-- Set task --
Reproduce the rows verbatim, from the first row through the row containing "Liisa M. Thomas (488, 769)", both included.

-- Material for this exercise --
::::

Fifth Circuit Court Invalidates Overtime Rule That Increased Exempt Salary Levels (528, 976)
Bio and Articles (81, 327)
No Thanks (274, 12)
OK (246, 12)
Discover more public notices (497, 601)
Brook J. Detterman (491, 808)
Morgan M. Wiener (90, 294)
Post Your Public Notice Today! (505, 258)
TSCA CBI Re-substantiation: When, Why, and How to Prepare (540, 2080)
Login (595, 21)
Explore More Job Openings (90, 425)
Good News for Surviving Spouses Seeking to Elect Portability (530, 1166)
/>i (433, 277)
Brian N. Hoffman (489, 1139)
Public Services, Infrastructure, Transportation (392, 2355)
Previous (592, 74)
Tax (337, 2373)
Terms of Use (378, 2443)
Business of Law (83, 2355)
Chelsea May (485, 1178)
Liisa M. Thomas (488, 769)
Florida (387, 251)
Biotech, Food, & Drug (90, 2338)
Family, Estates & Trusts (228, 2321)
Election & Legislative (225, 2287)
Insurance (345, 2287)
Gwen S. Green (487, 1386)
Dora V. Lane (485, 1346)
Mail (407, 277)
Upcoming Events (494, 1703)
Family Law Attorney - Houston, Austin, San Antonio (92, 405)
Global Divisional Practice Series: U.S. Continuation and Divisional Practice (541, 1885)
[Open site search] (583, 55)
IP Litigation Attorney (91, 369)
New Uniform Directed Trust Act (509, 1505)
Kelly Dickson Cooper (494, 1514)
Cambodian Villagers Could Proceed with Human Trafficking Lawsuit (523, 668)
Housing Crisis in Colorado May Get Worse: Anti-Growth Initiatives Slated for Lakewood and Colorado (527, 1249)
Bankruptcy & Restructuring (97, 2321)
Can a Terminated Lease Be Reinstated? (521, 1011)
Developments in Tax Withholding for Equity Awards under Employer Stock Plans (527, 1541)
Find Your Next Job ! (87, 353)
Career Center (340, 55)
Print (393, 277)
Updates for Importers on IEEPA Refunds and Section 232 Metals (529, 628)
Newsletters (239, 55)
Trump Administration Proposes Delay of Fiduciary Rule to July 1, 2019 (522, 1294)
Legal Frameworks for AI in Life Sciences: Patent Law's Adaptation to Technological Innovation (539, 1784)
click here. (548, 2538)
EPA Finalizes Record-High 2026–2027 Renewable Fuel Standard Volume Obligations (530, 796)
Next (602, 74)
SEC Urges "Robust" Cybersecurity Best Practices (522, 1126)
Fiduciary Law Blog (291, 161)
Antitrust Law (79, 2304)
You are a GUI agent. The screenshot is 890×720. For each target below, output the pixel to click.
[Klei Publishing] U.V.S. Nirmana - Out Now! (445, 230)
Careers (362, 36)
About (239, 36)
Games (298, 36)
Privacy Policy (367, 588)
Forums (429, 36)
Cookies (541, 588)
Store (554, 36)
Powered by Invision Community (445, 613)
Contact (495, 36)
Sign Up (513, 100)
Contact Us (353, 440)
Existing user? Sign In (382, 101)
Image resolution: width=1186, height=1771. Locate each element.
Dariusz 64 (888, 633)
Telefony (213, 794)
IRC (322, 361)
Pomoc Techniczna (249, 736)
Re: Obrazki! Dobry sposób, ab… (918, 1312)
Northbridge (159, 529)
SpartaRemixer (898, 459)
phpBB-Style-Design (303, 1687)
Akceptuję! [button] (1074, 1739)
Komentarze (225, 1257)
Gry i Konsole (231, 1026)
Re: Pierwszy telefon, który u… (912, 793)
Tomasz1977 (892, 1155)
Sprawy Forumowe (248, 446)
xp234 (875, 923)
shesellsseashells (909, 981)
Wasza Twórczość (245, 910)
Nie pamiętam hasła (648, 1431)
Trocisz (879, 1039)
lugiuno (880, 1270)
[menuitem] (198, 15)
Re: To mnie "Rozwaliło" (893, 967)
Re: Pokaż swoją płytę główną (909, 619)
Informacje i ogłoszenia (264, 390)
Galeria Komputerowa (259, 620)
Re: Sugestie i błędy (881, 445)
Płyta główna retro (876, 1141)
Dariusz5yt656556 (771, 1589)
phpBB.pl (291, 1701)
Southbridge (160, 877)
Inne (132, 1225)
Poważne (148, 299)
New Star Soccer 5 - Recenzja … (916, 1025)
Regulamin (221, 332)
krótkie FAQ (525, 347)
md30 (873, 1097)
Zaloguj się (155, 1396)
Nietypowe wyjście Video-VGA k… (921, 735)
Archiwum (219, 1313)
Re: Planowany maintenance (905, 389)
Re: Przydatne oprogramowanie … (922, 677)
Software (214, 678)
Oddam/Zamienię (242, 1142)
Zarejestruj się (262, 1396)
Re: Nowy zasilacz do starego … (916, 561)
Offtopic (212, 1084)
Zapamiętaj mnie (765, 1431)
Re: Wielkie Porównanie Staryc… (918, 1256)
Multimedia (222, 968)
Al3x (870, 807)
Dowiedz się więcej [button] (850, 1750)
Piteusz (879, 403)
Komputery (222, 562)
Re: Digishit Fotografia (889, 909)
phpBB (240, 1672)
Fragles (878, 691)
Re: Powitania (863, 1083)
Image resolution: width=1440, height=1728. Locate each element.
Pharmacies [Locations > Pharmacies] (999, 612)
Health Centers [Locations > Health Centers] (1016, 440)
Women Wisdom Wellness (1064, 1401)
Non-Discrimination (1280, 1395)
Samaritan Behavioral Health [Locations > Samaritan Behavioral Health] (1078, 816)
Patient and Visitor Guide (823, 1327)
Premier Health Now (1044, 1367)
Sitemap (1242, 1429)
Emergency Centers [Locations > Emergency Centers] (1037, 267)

::::

-- Response to the task --
Fifth Circuit Court Invalidates Overtime Rule That Increased Exempt Salary Levels (528, 976)
Bio and Articles (81, 327)
No Thanks (274, 12)
OK (246, 12)
Discover more public notices (497, 601)
Brook J. Detterman (491, 808)
Morgan M. Wiener (90, 294)
Post Your Public Notice Today! (505, 258)
TSCA CBI Re-substantiation: When, Why, and How to Prepare (540, 2080)
Login (595, 21)
Explore More Job Openings (90, 425)
Good News for Surviving Spouses Seeking to Elect Portability (530, 1166)
/>i (433, 277)
Brian N. Hoffman (489, 1139)
Public Services, Infrastructure, Transportation (392, 2355)
Previous (592, 74)
Tax (337, 2373)
Terms of Use (378, 2443)
Business of Law (83, 2355)
Chelsea May (485, 1178)
Liisa M. Thomas (488, 769)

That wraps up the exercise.